## What you should do
The result should be an exact copy of the lines from the one with "Where should I" through the last line of the data below, both included.

## Saved data entries
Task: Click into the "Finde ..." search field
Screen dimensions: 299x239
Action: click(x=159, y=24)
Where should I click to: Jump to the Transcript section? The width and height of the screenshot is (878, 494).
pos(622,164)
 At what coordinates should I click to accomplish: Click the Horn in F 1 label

## Exercise solution
Where should I click to: Jump to the Transcript section? The width and height of the screenshot is (878, 494).
pos(622,164)
 At what coordinates should I click to accomplish: Click the Horn in F 1 label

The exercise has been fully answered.